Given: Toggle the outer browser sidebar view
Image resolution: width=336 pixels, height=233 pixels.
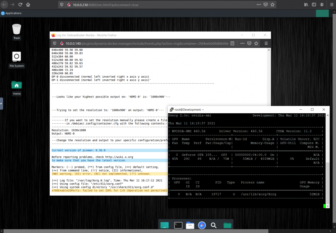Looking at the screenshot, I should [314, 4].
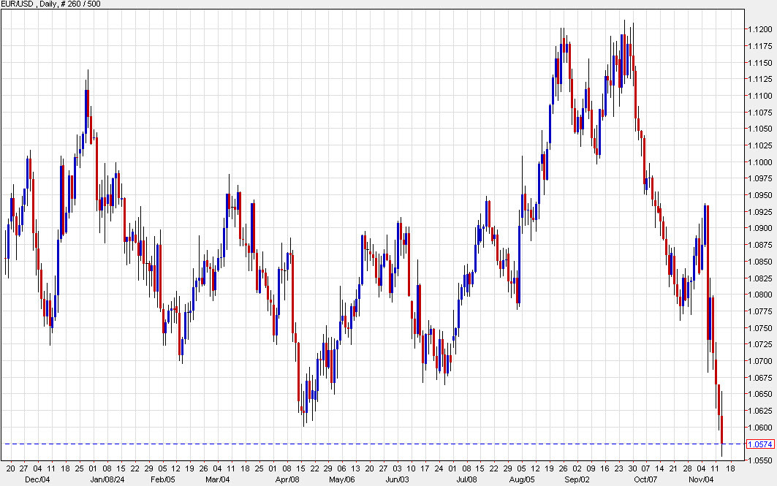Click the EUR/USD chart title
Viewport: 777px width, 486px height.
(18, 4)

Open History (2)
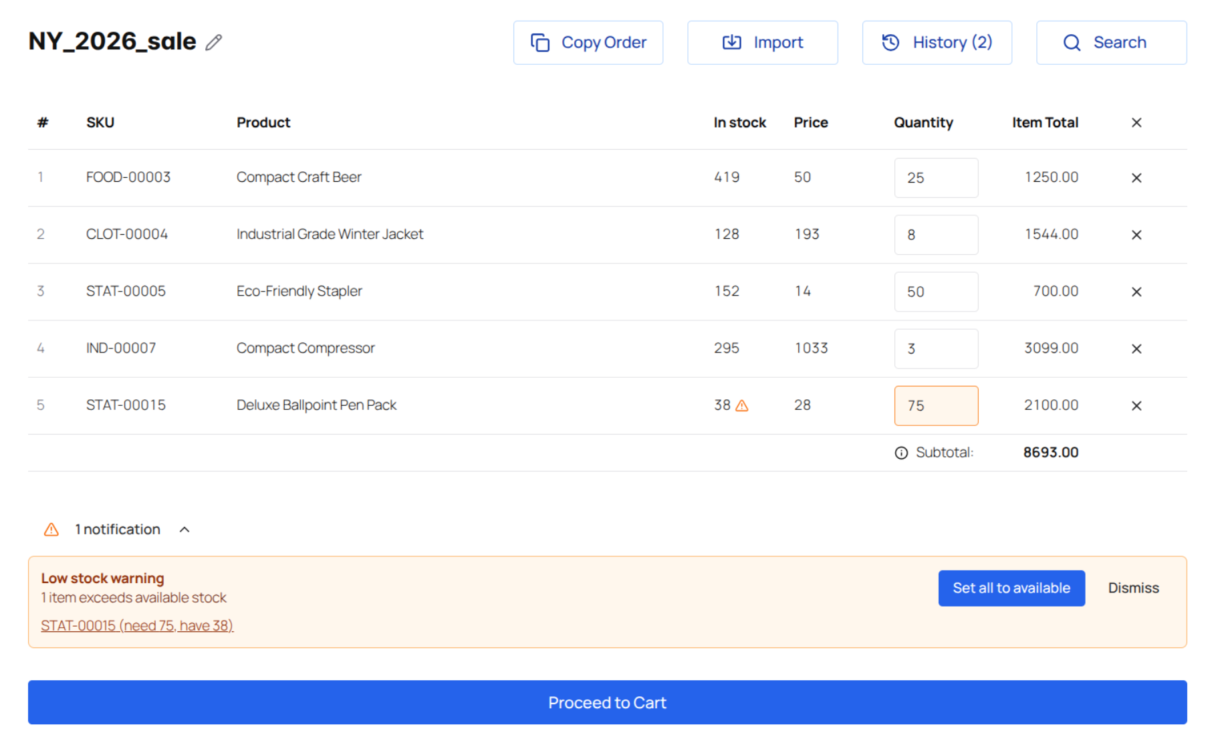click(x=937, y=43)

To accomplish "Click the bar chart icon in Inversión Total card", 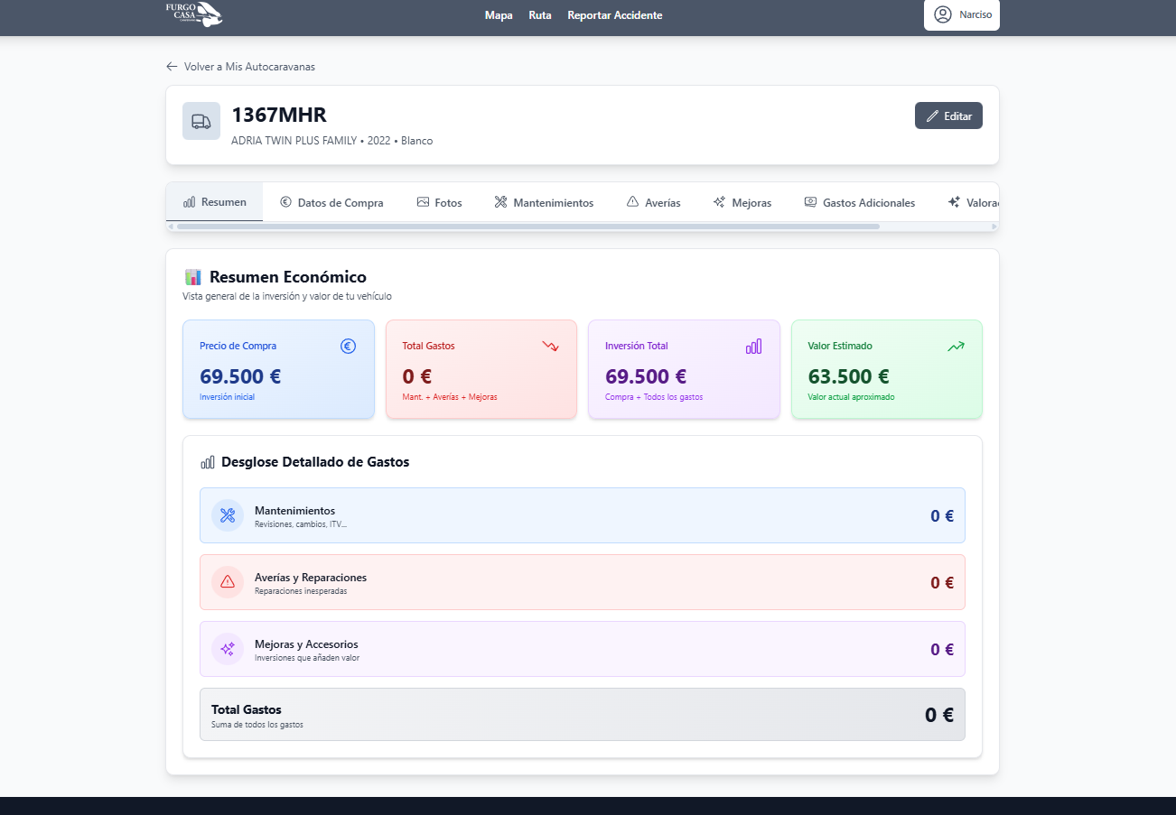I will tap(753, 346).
==
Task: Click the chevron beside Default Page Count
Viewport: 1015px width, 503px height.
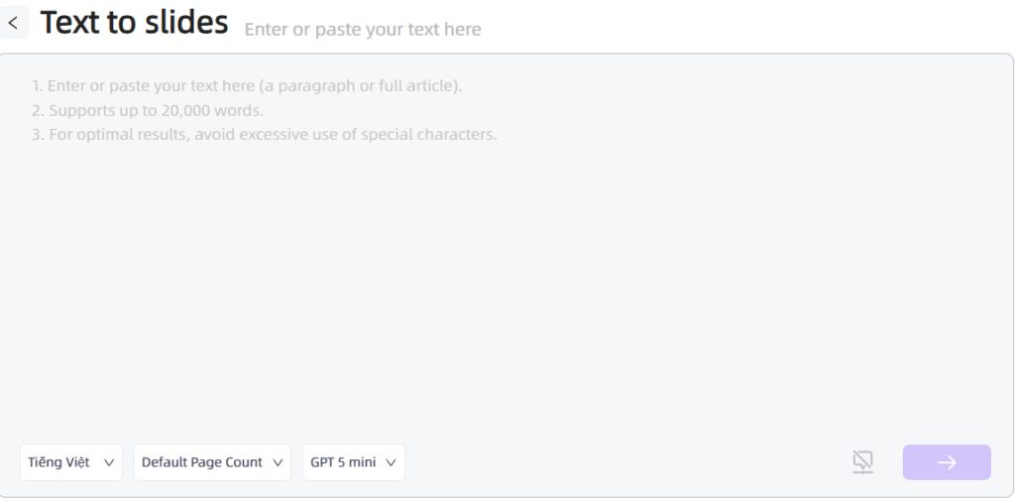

*Requirement*:
Copy out the items from the line containing "Given: Toggle the outer browser sidebar view" through the line containing "click(x=937, y=43)", both ends included. Omit the pictures.

*Result for this exercise*:
Given: Toggle the outer browser sidebar view
Image resolution: width=336 pixels, height=233 pixels.
Looking at the screenshot, I should [314, 4].
Click the EUR/USD chart title
Viewport: 777px width, 486px height.
(18, 4)

Open History (2)
click(x=937, y=43)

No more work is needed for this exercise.